There are still a number of position battles and personnel groupings happening on both sides of the ball, which made the second preseason contest interesting in several respects. Here’s what stood out:
When Brady came out after two series, it was a mild surprise that rookie Jimmy Garoppolo was given first dibs over Ryan Mallett (it should be noted that Mallett missed a couple of days of practice earlier in the week).
The rookie wasted little time, leading the offense to a short scoring drive (after a fumble recovery by the defense). How did he follow it up? When an even more impressive 75-yard scoring drive, which he helped sustain with a great pass on 3rd-and-8. He then showed veteran-like poise in the pocket on his second TD toss of the night when he hit Brandon LaFell in the back of the end zone as an Eagles defender was bearing down on him.
Garoppolo didn’t face too much heat, but when he did, he eluded the pass rush fairly well, showing good instincts and not panicking.
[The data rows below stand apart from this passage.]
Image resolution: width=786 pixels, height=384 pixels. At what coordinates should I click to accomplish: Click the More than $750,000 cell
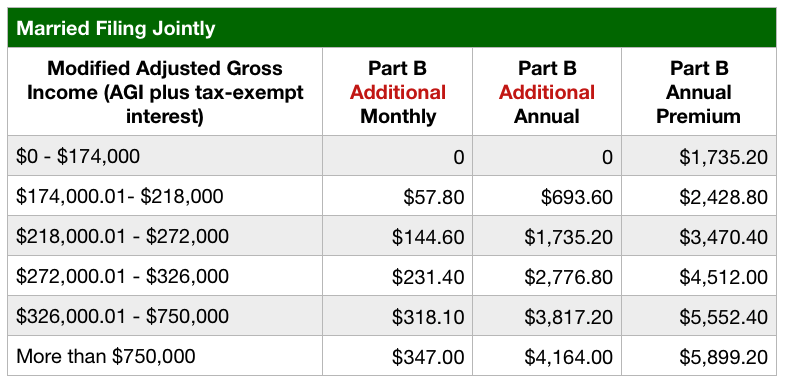165,356
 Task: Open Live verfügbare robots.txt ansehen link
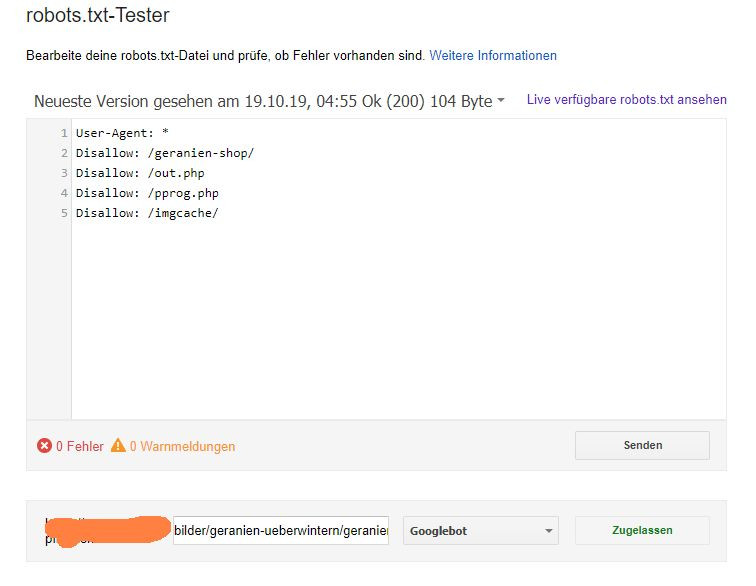626,100
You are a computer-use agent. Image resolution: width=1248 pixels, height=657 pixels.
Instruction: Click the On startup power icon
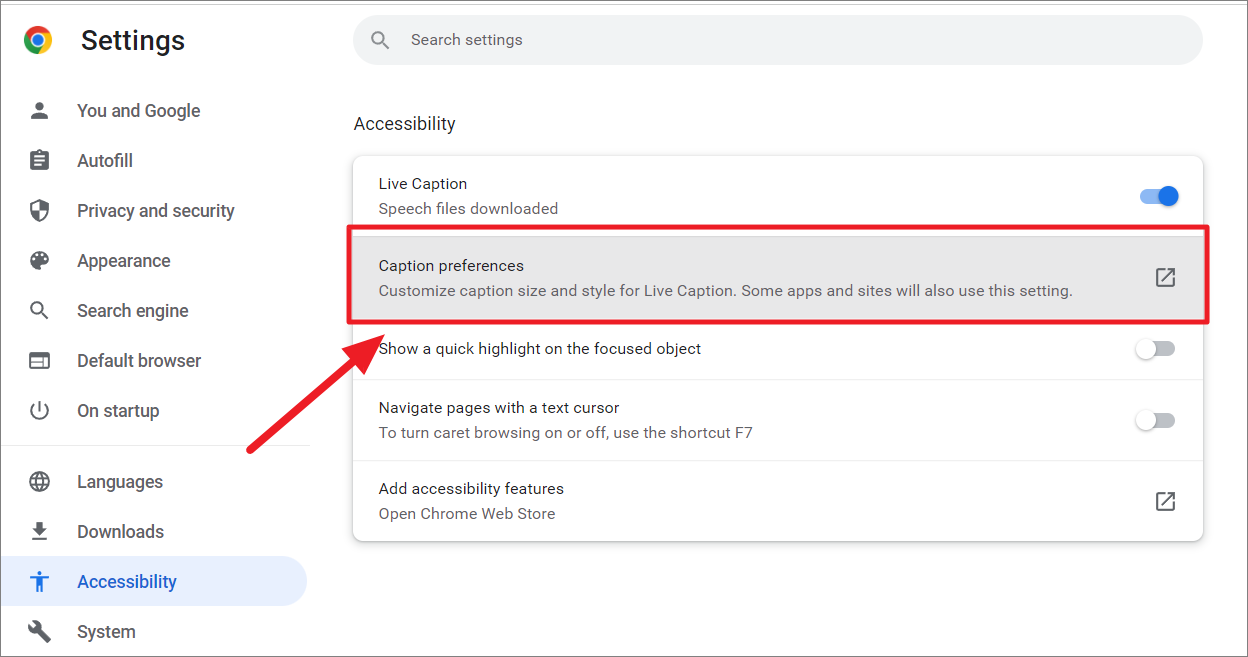point(39,411)
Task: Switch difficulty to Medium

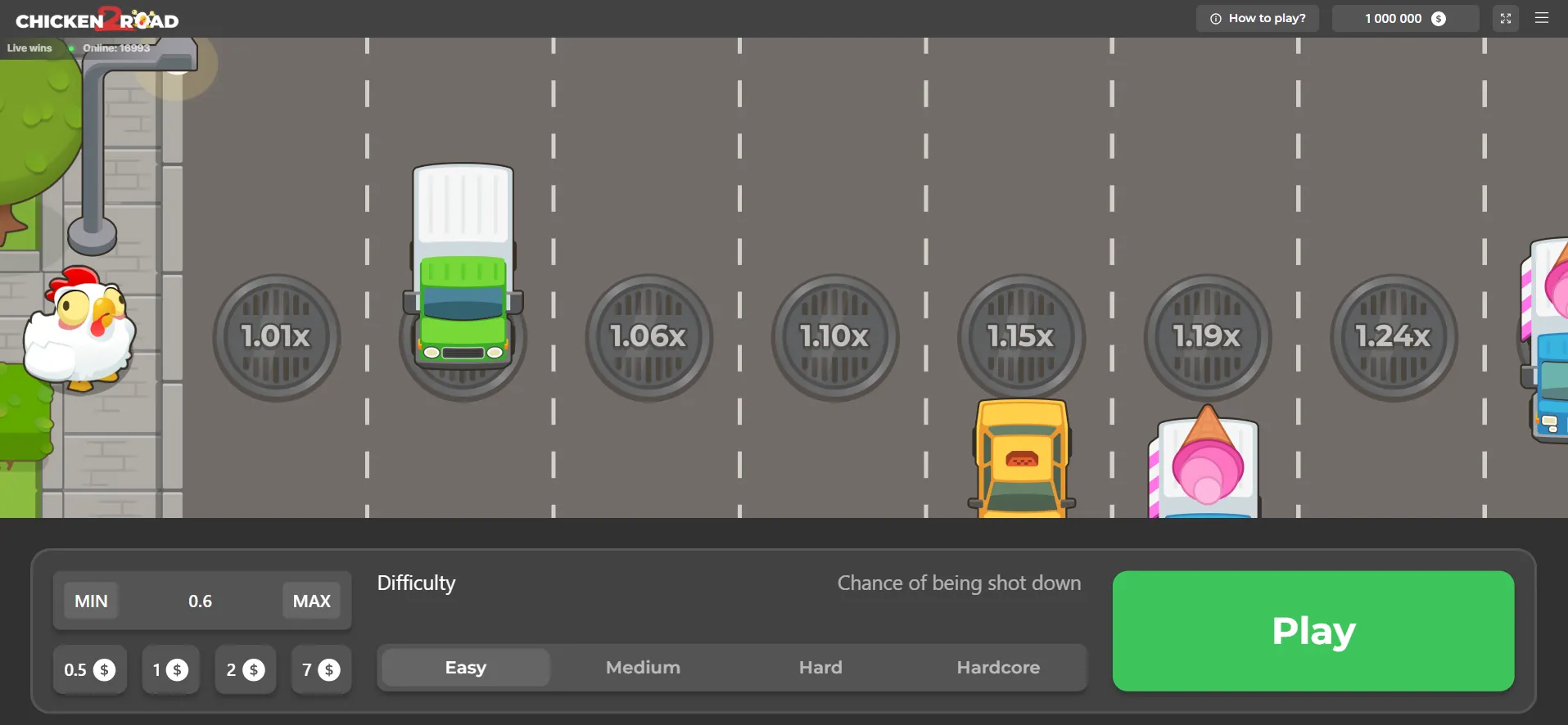Action: (x=643, y=668)
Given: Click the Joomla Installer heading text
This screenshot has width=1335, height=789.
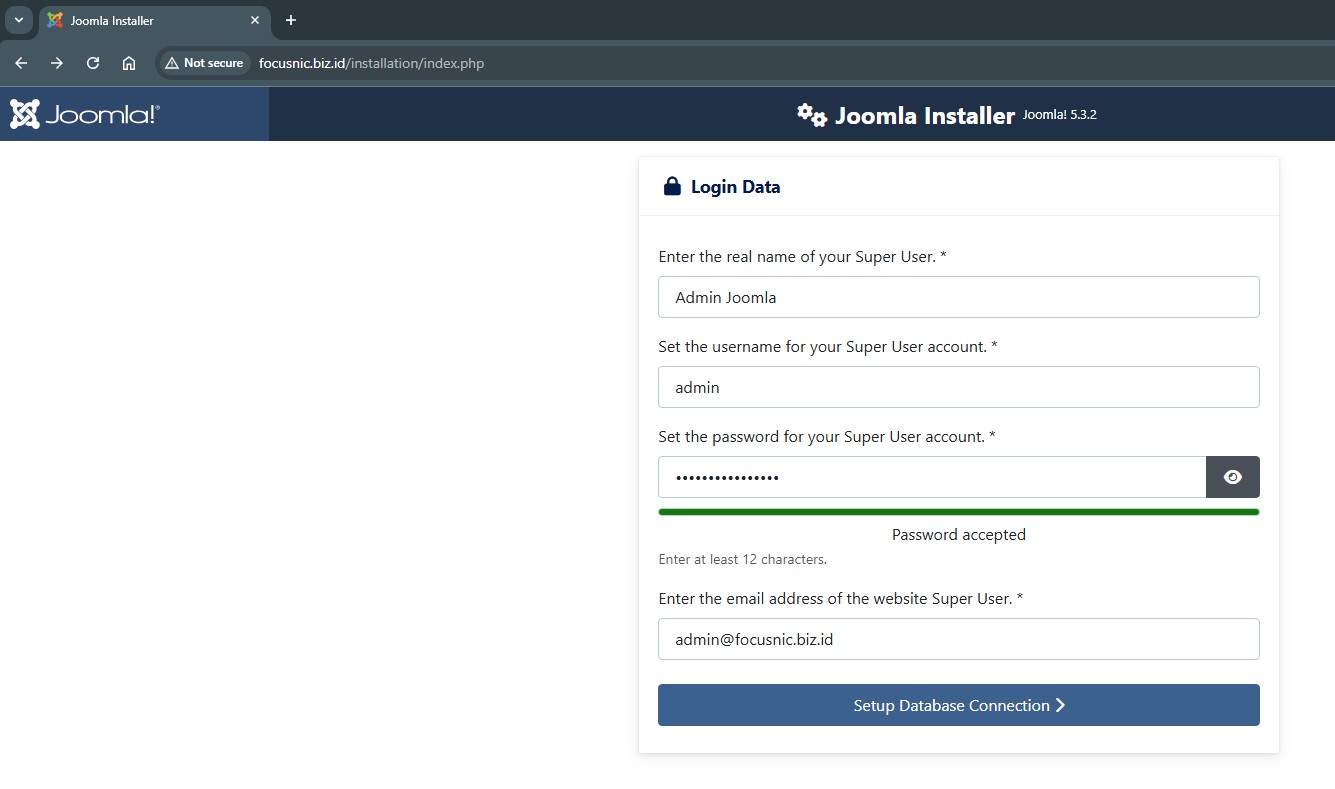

Mallett had a short field, too, when he came into the game at the start of the second half. After a turnover gave the ball to New England deep in Philly territory, Mallett ran for a touchdown to capitalize on the INT. He finished 7-of-11 for 92 yards and a passing TD, too. Not a bad response to Garoppolo’s formidable challenge.
After Garoppolo’s impressive debut a week ago in Washington, and Mallett’s continued inconsistency week-to-week, could we be seeing an ascent on the depth chart for Garoppolo? I wouldn’t be opposed to it.
Jordan Devey, last week’s left guard starter, got the nod at right guard this time as incumbent Logan Mankins assumed his usual spot. Sebastian Vollmer also was back at right tackle. Left tackle Nate Solder assumed his normal position at the start, but was used often in the first quarter as a tackle eligible due to the lack of tight end depth on the roster at the moment (injuries have taken a toll). Marcus Cannon came on as the left tackle in those situations. Cannon later was flagged for an illegal roll block, one of the new rules changes for 2014, as well as a hands-to-the-face infraction, which is a point of emphasis this season.
Josh Kline took over for Mankins on the third drive and was quickly replaced by Chris Barker. Ryan Wendell also replaced Connolly at center, but Connolly was back in on the fourth drive. After that, Wendell came in and stayed there for the remainder of the half, with Kline and Devey as his left and right guard. Wendell remained there after the half, with Kline moving to right guard and Barker stepping in a left guard.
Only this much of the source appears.